FibroGen's cost-cutting search spurs 104 layoffs while ImmuneID also restructures

FibroGen had teased painful cost-cutting measures less than a month ago after flunking a late-stage lung disease trial. Now, the full extent of the difficult decisions is coming into focus.

The company announced that it was laying off 32% of its staff, or 104 employees, as it tries to financially rebound and clinically retool following a phase 3 flop. FibroGen is bracing for up to $15 million in expenses related to the layoffs, stemming from severance pay and benefits. Most of the restructuring is scheduled to occur during this quarter, with the majority expected to be completed by the first quarter of 2024. These cuts are projected to save the company up to $35 million annually and will contribute to extending the cash runway until 2026.

“The Company would like to extend its tremendous gratitude to these employees, not only for their contributions to the strong workforce and culture at FibroGen, but to their large part in the progress we have made, and continue to make, in science and the biotechnology industry,” the company said in a July 19 filing with the Securities and Exchange Commission.

What the exercise asks: Please continue the article about FibroGen's layoffs from the point where it stops.

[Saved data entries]
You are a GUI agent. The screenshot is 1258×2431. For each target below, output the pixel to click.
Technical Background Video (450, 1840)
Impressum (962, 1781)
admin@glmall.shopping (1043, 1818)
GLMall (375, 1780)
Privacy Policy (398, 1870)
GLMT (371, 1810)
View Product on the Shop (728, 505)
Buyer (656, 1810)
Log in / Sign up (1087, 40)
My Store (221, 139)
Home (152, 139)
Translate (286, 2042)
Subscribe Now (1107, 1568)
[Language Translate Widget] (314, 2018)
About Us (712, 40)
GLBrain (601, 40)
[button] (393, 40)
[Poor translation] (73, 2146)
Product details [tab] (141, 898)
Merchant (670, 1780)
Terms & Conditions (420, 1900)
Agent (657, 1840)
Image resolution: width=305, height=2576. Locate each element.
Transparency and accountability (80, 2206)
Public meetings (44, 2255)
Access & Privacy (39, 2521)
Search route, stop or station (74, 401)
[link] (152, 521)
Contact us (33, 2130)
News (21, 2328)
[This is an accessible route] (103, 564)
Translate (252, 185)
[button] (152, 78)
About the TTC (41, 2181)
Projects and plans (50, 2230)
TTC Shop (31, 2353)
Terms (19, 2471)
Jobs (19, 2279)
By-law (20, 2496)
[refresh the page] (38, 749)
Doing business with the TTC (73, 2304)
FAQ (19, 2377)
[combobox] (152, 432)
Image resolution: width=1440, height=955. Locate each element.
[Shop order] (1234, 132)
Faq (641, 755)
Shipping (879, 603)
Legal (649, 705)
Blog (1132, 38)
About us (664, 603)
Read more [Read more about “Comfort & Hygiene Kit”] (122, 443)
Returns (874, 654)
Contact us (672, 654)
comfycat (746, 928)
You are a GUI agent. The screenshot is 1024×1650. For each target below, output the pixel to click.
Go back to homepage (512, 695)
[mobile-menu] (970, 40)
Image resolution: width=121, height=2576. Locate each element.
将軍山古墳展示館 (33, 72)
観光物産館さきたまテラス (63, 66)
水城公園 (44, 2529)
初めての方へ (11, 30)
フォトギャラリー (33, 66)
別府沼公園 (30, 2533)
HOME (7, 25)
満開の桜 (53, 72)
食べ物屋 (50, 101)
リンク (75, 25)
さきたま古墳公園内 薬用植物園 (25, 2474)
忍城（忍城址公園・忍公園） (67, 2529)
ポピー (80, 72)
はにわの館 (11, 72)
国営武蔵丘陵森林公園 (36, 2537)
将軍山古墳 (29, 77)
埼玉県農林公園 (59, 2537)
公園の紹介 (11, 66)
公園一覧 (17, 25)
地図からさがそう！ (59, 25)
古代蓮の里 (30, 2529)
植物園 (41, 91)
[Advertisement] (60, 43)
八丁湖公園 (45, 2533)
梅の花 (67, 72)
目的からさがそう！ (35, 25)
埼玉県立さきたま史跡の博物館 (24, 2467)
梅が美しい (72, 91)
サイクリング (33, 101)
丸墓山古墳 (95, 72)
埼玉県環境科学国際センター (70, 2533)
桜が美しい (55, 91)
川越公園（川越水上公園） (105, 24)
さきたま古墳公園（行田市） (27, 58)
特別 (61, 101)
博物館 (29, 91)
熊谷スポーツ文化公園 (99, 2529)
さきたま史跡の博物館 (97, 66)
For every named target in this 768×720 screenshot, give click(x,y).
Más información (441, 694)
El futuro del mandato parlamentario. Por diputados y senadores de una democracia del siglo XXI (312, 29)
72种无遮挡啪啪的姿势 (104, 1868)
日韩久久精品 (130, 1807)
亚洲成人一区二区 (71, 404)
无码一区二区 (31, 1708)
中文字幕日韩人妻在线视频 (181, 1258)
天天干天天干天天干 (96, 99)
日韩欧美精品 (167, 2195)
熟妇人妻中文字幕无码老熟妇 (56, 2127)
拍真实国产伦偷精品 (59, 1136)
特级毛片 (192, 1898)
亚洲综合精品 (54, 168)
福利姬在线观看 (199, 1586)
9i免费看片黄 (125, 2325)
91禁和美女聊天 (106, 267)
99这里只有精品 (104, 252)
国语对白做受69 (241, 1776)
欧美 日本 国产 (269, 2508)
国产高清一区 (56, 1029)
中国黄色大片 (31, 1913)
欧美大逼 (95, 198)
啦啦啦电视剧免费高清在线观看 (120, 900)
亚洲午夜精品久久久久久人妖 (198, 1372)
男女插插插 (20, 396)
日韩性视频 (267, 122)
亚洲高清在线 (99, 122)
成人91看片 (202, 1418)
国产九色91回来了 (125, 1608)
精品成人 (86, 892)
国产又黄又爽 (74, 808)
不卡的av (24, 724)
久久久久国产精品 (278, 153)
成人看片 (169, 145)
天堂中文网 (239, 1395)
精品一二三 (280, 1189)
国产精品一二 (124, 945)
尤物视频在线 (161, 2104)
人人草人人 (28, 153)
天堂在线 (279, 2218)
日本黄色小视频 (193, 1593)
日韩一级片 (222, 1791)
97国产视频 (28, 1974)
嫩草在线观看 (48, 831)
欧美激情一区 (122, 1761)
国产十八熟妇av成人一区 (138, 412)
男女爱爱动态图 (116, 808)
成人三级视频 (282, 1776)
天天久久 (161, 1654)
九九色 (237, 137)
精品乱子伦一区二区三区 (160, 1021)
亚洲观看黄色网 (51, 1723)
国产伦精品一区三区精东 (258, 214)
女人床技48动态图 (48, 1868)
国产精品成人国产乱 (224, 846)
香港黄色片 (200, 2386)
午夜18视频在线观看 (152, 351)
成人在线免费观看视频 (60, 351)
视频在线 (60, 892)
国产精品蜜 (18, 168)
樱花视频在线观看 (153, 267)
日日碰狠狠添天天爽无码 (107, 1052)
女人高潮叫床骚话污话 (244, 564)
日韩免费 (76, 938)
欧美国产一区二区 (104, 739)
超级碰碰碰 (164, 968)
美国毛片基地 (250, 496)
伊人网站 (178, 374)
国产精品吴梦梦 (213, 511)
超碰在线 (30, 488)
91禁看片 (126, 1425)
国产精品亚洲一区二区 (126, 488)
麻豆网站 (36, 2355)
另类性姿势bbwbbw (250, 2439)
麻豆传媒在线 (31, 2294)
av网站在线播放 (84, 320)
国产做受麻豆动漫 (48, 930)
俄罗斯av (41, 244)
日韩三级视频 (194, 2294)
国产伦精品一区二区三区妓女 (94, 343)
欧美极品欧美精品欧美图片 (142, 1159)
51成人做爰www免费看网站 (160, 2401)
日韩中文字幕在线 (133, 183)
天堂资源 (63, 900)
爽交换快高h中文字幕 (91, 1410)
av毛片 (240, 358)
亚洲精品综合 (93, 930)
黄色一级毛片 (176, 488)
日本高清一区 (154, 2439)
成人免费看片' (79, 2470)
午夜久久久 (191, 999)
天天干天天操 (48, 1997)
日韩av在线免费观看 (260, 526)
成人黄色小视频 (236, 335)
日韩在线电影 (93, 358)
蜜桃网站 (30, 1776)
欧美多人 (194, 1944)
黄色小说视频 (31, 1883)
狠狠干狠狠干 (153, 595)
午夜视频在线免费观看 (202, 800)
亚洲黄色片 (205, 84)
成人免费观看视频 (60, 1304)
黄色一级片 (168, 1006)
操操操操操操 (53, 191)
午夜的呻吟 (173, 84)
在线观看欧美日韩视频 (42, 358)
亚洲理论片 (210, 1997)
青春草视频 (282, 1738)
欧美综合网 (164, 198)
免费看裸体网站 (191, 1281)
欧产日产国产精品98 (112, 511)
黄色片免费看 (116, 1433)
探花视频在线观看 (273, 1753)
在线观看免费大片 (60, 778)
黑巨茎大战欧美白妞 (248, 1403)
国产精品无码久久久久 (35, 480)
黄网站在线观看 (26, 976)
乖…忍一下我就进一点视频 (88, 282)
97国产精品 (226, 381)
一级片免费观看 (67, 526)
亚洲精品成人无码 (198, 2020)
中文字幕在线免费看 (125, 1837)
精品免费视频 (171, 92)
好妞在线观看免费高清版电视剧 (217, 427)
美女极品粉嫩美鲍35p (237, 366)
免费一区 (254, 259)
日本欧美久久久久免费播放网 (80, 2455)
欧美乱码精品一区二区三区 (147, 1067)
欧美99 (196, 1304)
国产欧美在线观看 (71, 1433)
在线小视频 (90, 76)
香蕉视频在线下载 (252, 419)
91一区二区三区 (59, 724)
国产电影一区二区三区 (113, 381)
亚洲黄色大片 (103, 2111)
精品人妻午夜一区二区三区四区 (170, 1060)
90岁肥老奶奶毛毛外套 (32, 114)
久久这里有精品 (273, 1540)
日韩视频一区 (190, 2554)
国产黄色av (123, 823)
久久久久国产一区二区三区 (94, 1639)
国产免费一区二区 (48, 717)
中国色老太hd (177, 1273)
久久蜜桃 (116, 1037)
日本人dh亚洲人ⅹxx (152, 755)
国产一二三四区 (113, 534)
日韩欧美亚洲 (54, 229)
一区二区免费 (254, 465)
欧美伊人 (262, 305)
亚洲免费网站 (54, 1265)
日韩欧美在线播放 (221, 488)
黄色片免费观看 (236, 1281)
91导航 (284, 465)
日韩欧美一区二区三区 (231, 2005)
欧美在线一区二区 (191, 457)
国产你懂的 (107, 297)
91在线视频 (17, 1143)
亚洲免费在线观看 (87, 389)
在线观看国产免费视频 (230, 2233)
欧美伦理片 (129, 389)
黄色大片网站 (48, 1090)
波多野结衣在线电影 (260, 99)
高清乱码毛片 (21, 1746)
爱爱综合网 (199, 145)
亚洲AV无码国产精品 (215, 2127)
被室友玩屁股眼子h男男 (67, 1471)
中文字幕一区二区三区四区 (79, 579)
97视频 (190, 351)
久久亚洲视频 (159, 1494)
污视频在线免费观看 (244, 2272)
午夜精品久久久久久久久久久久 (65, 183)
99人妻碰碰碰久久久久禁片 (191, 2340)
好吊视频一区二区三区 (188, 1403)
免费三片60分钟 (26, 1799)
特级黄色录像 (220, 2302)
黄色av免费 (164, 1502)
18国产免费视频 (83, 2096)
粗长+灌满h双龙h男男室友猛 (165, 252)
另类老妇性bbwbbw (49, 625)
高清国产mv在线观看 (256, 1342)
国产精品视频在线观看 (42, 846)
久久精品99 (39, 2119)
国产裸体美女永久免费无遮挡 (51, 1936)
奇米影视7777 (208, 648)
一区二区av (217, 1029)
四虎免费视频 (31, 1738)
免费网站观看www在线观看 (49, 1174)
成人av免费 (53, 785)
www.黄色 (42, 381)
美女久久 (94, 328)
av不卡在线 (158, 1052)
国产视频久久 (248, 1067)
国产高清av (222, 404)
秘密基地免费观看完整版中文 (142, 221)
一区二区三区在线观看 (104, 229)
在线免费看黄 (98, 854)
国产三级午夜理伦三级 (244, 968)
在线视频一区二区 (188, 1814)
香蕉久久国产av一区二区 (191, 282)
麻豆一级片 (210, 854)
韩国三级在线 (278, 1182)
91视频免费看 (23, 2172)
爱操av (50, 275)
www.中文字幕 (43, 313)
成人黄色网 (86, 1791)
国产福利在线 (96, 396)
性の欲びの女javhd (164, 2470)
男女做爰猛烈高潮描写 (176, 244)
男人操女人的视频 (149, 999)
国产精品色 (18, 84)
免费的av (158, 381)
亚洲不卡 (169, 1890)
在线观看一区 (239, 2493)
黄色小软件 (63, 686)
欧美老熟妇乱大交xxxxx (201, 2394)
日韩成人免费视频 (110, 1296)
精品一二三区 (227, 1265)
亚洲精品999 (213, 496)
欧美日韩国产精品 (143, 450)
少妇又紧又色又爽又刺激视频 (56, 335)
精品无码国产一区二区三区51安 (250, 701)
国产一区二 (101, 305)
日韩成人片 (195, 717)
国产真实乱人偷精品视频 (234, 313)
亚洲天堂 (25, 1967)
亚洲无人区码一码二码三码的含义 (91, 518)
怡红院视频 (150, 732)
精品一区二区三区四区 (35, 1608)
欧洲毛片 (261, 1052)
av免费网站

Task response:
Layoffs seemed on the horizon after two recent phase 3 failures for pamrevlumab forced the company to consider a “significant cost reduction effort in the U.S.” The company didn’t elaborate at the time, but a spokesperson said it’d be working through these decisions in the “coming weeks.”

Pamrevlumab started off June poorly, failing to improve function in patients with non-ambulatory Duchenne muscular dystrophy in a phase 3 trial. A few weeks later, the drug flopped on the primary endpoint in another phase 3 trial as a treatment for idiopathic pulmonary fibrosis. In May, approved med Evrenzo failed to show value as an anemia treatment in patients with myelodysplastic syndromes. Astellas has ownership of the drug in Europe and Japan, and, while FibroGen has received a green light in China, regulators in the U.S. have not budged.

Across the country in Massachusetts, a smaller biotech is also restructuring. Some employees at Arch Ventures Partners-backed ImmuneID took to LinkedIn to disclose they’d been laid off, which the company described in a statement as “corporate restructuring designed to align and extend current cash resources.” The news was first reported by Endpoints News.

The cost cutting is to help afford clinical development of a lead asset to treat systemic sclerosis. ImmuneID said it’s also on the hunt for partnerships to “advance the therapeutic modality.”